2006 HSR&D National Meeting Abstract
3022 — Association Between Sexual Harassment and Adverse Outcomes After Controlling for Other Traumas
Murdoch M_ (Center for Chronic Disease Outcomes Research/Minneapolis VA Medical Center)
Pryor JB (University of Illinois-Normal)
Gackstetter GD (Uniformed Services University of the Health Sciences)
Hodges J (Center for Chronic Disease Outcomes Research/Minneapolis VA Medical Center)
O'Brien N (Center for Chronic Disease Outcomes Research/Minneapolis VA Medical Center)
Cowper D (Rehabilitation Outcomes Research Center)
Fortier L (Center for Chronic Disease Outcomes Research/Minneapolis VA Medical Center)
Schult T (Center for Chronic Disease Outcomes Research/Minneapolis VA Medical Center)
Military sexual harassment frequently covaries with other trauma experiences. Because analyses often omit the latter, they could confound previously reported associations between sexual harassment and adverse psychological and physical outcomes. We examined the association between sexual harassment; selected psychological symptoms; and physical, work, role, and social functioning in several active-duty samples after controlling for other trauma experiences.
Cross-sectional survey using well-validated measures. Effective response rates ranged from 76% to 100%. Active duty respondents included 204 troops at a Southern Army installation, 187 Midwestern Tri-Care enrollees, and 607 nationally representative VA enrollees. Women (39%) and enlisteds (83%) were oversampled.
Across samples, most (94%) reported childhood physical or emotional abuse; 19.5% reported childhood sexual abuse. Since entering the military, subjects reported 2.2 trauma events on average; 14.8% reported combat exposure. Almost 80% of women reported military sexual harassment and 11.7%, sexual assault. Among men, 43.8% reported sexual harassment and 1.7%, sexual assault.

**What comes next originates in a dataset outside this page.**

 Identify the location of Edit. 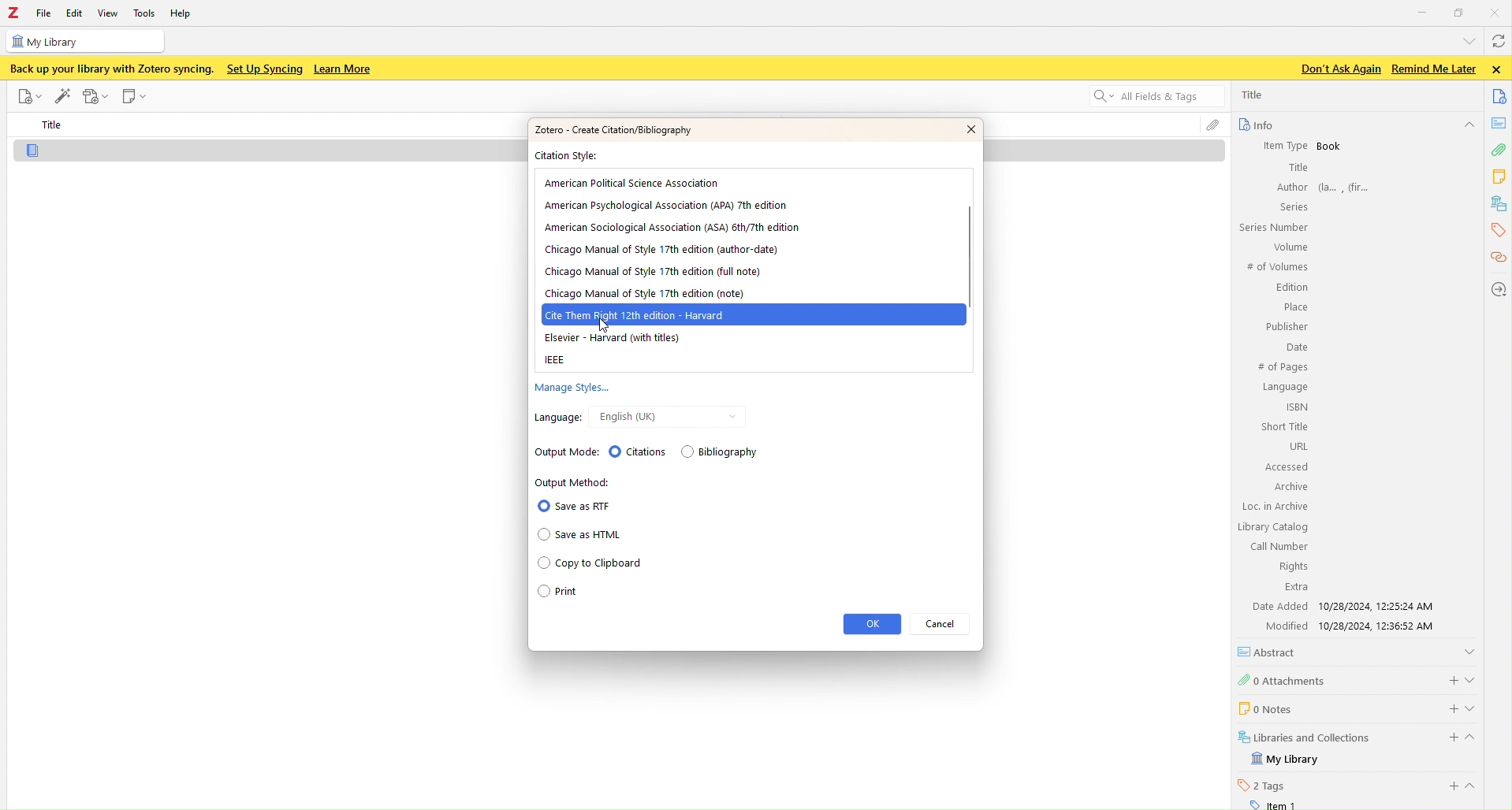
(73, 13).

Before adjustment, sexual harassment severity was significantly associated with greater symptoms of PTSD (r = .23), anxiety (r = .16), depression (r = .16), and somatization (r = .26) and with poorer work, role, and social functioning (r = .14) and physical functioning (r = .13; all p’s < 0.0001). After adjustment for other traumas, it remained marginally correlated with PTSD symptoms only (adjusted r = .09, p = 0.049), but the other tests had low power. The small-magnitude association between PTSD and sexual harassment was completely explained by our sexual harassment measure’s inclusion of work-related rape.
The association between study outcomes and sexual harassment attenuated substantially when other trauma experiences were controlled. Because most adjusted tests had low power, we cannot exclude a small association between psychological and functional outcomes and sexual harassment.
Multiple trauma experiences are common among military personnel and need to be controlled when exploring the impact of sexual harassment on psychological and functional outcomes. How sexual harassment is defined (i.e., is work-related rape included?) is also likely to affect findings.